» **Problem description**: Nothing in the data should be left out, so repeat it all exactly.

» **Records supplied**:
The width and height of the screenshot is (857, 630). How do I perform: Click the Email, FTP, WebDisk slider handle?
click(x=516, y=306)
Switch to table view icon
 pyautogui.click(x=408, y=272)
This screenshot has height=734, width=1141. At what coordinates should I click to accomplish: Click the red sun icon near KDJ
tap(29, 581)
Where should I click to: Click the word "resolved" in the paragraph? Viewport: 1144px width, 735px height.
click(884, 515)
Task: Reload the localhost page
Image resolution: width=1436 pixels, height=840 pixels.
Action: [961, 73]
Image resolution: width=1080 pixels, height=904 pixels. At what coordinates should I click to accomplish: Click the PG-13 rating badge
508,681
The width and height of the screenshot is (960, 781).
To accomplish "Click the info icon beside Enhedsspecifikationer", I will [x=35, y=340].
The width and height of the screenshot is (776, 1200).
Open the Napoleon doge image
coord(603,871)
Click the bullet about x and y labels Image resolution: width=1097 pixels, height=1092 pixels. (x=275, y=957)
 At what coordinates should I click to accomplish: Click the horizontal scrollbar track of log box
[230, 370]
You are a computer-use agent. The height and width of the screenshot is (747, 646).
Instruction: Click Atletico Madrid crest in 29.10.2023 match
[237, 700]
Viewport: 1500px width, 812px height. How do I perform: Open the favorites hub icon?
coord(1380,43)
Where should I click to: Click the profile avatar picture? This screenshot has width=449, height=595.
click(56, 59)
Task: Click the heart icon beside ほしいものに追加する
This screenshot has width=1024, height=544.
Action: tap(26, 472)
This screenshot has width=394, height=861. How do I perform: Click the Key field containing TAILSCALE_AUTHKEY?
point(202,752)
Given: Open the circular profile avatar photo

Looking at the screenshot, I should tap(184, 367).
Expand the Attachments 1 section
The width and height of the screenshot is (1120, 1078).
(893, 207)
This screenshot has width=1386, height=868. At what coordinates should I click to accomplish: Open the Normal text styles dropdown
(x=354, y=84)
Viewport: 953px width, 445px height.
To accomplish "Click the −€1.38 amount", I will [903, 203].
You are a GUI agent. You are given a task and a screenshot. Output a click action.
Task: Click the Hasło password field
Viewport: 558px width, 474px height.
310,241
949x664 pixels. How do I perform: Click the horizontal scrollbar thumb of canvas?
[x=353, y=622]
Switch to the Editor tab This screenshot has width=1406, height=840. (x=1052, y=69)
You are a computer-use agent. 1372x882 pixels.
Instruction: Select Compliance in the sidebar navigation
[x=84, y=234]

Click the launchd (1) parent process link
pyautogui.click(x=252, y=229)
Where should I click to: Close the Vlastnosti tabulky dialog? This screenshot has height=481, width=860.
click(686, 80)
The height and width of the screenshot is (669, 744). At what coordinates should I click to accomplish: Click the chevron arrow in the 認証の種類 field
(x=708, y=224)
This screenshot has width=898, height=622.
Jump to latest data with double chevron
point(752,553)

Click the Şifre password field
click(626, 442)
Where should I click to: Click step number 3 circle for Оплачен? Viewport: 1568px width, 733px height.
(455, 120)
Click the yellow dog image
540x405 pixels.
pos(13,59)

» **Exercise solution**:
The width and height of the screenshot is (857, 630). How do I perform: Click the Email, FTP, WebDisk slider handle?
click(x=516, y=306)
Switch to table view icon
 pyautogui.click(x=408, y=272)
This screenshot has height=734, width=1141. At what coordinates should I click to accomplish: Click the red sun icon near KDJ
tap(29, 581)
Where should I click to: Click the word "resolved" in the paragraph? Viewport: 1144px width, 735px height.
click(884, 515)
Task: Reload the localhost page
Image resolution: width=1436 pixels, height=840 pixels.
Action: [961, 73]
Image resolution: width=1080 pixels, height=904 pixels. At what coordinates should I click to accomplish: Click the PG-13 rating badge
508,681
The width and height of the screenshot is (960, 781).
To accomplish "Click the info icon beside Enhedsspecifikationer", I will [x=35, y=340].
The width and height of the screenshot is (776, 1200).
Open the Napoleon doge image
coord(603,871)
Click the bullet about x and y labels Image resolution: width=1097 pixels, height=1092 pixels. (x=275, y=957)
 At what coordinates should I click to accomplish: Click the horizontal scrollbar track of log box
[230, 370]
You are a computer-use agent. The height and width of the screenshot is (747, 646).
Instruction: Click Atletico Madrid crest in 29.10.2023 match
[237, 700]
Viewport: 1500px width, 812px height. How do I perform: Open the favorites hub icon?
coord(1380,43)
Where should I click to: Click the profile avatar picture? This screenshot has width=449, height=595.
click(56, 59)
Task: Click the heart icon beside ほしいものに追加する
This screenshot has width=1024, height=544.
Action: tap(26, 472)
This screenshot has width=394, height=861. How do I perform: Click the Key field containing TAILSCALE_AUTHKEY?
point(202,752)
Given: Open the circular profile avatar photo

Looking at the screenshot, I should tap(184, 367).
Expand the Attachments 1 section
The width and height of the screenshot is (1120, 1078).
(893, 207)
This screenshot has width=1386, height=868. At what coordinates should I click to accomplish: Open the Normal text styles dropdown
(x=354, y=84)
Viewport: 953px width, 445px height.
To accomplish "Click the −€1.38 amount", I will [903, 203].
You are a GUI agent. You are given a task and a screenshot. Output a click action.
Task: Click the Hasło password field
Viewport: 558px width, 474px height.
310,241
949x664 pixels. How do I perform: Click the horizontal scrollbar thumb of canvas?
[x=353, y=622]
Switch to the Editor tab This screenshot has width=1406, height=840. (x=1052, y=69)
You are a computer-use agent. 1372x882 pixels.
Instruction: Select Compliance in the sidebar navigation
[x=84, y=234]

Click the launchd (1) parent process link
pyautogui.click(x=252, y=229)
Where should I click to: Close the Vlastnosti tabulky dialog? This screenshot has height=481, width=860.
click(686, 80)
The height and width of the screenshot is (669, 744). At what coordinates should I click to accomplish: Click the chevron arrow in the 認証の種類 field
(x=708, y=224)
This screenshot has width=898, height=622.
Jump to latest data with double chevron
point(752,553)

Click the Şifre password field
click(626, 442)
Where should I click to: Click step number 3 circle for Оплачен? Viewport: 1568px width, 733px height.
(455, 120)
Click the yellow dog image
540x405 pixels.
pos(13,59)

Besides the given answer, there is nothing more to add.